= Beginning of Section =

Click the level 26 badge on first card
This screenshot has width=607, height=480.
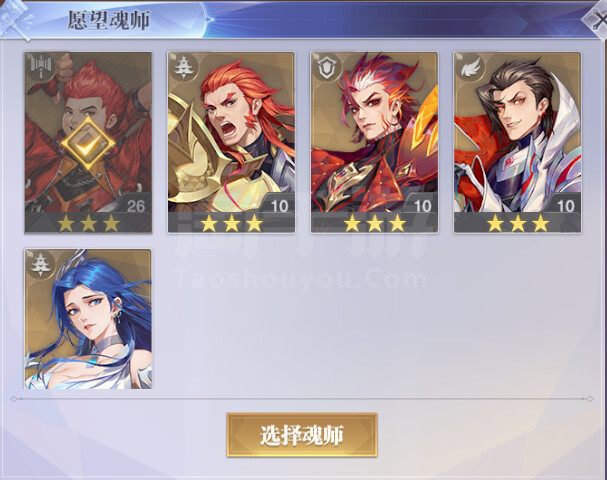134,205
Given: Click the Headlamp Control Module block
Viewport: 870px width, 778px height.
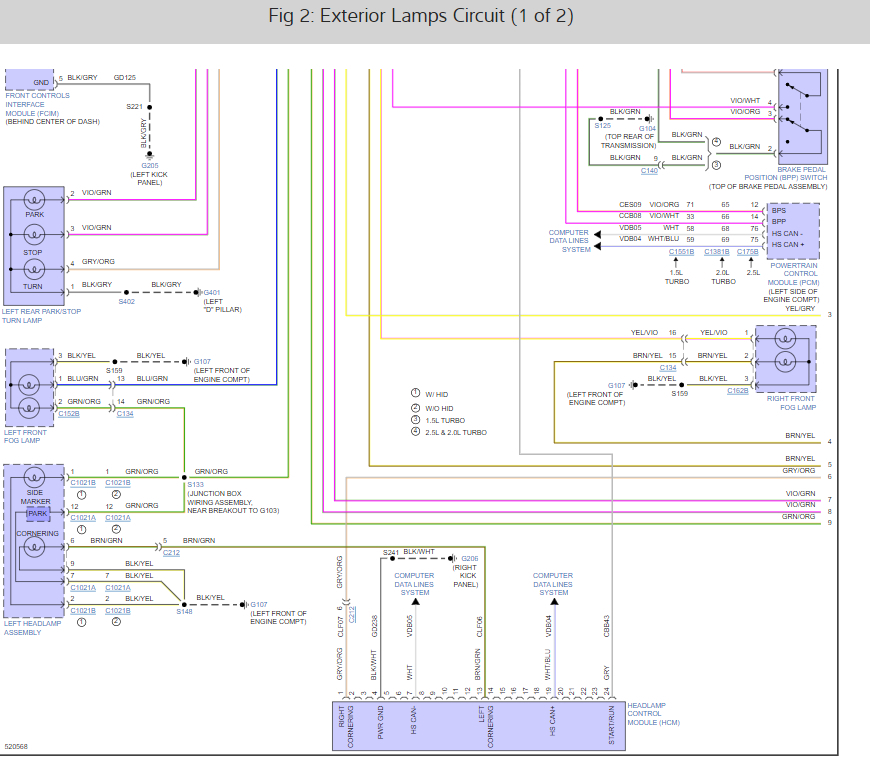Looking at the screenshot, I should [x=479, y=726].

= End of Section =

● Your task:
Copy out the full material exactly. Pictures should not appear in it.

● Written answer:
Click the level 26 badge on first card
This screenshot has width=607, height=480.
134,205
Given: Click the Headlamp Control Module block
Viewport: 870px width, 778px height.
Looking at the screenshot, I should [x=479, y=726].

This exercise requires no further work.